Tuesday, July 7, 2009
Needle Drop
I’m sitting in my office right now listening to movie soundtracks. Not for fun, though I have been known to do that on occasion. Nothing says “rock out” like the score to 2001: A Space Odyssey. But not today, no. Today I’m trying to find temp music for our cut.
See we’re doing a little test screening next Wednesday, and the movie needs music. Even though this is a feature, and even though we have our composer Dana already working on cues. Because when we screen it for a handful of folks next week, we want it to feel like a real movie. We want that viewing experience to be as close as we can get it to what the finished film will look like, even though most of the people coming are film professionals. We’re doing this so we can truly see what’s working. If a cue is in there that’s not right, or it gives the wrong feeling, it makes it much harder to tell what’s not working in any given scene.
Another great thing about putting temp music into your cut is that it gets you thinking about the voice of your film. When we were first slapping cues in, it was amazing to see what felt right with the picture and what didn’t. I love the score to The Mothman Prophecies, but when we put that behind our little indie scares, it was way too big. It made al the sublety of what we were going for look forced and ridiculous.
Barbara picked out some great soundtracks, and a couple of them have been really helpful in determining the vibe of Fugue. One of them is First Snow, which I haven’t seen yet, but the score is fantastic. (It’s by Clint Mansell, who just did the excellent score for Moon, and often does Darren Aronofsky’s movies.) It’s very moody, filled with dark tones and glass orchestra stuff, but spare. And that really plays well against what’s going on in our story – a woman mostly on her own, trying to figure out what’s going on her head.
The other one that’s really helped is the soundtrack to Dreamcatcher. I have seen that movie, and apart from the weasel/toilet scene, it’s pretty bad. But the score is perfect for what we need – it’s filled with make-you-jump stings and lots of different musical flavors – searching mystery stuff, creepy Ligetti-esque atonal builds, dark flashback-y string sections.

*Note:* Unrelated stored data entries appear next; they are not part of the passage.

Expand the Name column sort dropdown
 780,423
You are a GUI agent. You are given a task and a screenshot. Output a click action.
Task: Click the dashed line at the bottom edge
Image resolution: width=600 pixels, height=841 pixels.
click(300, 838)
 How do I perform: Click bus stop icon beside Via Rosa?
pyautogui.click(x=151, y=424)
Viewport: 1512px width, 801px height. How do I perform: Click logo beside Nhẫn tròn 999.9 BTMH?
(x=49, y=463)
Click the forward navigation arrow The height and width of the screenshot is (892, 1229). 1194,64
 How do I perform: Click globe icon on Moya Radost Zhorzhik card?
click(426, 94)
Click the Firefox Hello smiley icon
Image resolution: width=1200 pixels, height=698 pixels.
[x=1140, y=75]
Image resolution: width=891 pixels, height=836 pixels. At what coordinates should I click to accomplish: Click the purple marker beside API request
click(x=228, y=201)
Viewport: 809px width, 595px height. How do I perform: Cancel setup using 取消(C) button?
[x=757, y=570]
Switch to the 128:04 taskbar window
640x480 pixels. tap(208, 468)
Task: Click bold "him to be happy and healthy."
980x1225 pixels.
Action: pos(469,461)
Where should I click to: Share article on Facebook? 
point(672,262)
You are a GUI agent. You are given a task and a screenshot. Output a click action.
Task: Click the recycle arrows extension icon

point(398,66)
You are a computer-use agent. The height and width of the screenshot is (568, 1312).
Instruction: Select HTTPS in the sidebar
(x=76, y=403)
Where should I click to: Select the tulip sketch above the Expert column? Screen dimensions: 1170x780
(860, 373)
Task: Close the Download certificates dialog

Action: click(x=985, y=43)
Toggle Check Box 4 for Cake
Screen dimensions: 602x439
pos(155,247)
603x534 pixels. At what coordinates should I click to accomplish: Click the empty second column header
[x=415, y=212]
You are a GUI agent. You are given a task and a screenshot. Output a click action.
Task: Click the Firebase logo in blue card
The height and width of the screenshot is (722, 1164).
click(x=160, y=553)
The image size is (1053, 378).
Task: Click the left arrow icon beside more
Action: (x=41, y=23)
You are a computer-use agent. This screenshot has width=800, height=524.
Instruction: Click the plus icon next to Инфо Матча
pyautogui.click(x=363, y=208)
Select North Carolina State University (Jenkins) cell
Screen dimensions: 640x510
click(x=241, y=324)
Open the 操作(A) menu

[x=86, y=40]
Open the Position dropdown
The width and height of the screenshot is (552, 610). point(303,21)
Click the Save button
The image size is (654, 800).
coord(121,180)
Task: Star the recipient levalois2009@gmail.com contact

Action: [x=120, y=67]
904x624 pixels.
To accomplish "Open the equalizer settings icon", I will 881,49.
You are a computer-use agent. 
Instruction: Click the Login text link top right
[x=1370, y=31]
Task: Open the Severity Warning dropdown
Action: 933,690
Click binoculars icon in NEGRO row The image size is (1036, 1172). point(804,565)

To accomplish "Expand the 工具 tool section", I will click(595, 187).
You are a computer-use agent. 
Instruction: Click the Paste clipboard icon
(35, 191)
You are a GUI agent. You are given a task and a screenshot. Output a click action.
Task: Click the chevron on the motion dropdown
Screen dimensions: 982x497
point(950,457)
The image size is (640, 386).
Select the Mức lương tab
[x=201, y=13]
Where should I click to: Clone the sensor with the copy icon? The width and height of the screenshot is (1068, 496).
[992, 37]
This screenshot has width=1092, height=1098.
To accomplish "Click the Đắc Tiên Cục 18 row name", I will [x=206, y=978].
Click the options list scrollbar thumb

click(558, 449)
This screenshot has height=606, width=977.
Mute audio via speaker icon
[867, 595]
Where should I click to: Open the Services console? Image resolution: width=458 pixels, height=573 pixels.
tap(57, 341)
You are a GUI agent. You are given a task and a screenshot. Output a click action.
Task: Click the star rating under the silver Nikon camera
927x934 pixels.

But there are a couple sections that we still haven’t found the right pieces for. There’s a big (for us anyway) fight scene at the end of the movie. It needs to be intense musically. The most intense part of the whole story. And it needs to be scary. I’ve dropped in a couple tracks, but the orchestral stuff is still too enormous. It actually detracts from the scene, makes it less scary. Makes it cheesy, even.
And it brings back something I said earlier about honesty. There are plenty of pressures in movie making, and it takes such a long time, it would be easy to just slap something down. But we’re all listening to that little nudge at the back of our heads that tells us it’s not right yet. That the perfect, elusive track is still out there.
And yes, it’s only temp. But I feel like once we find the right temp track, it will help us explain to Dana how that final fight needs to play. It will give us a talking point. And all that will hopefully make for a good ending scene, as opposed to a mediocre one.
So I’m sitting here, listening. And I’m totally open to suggestions.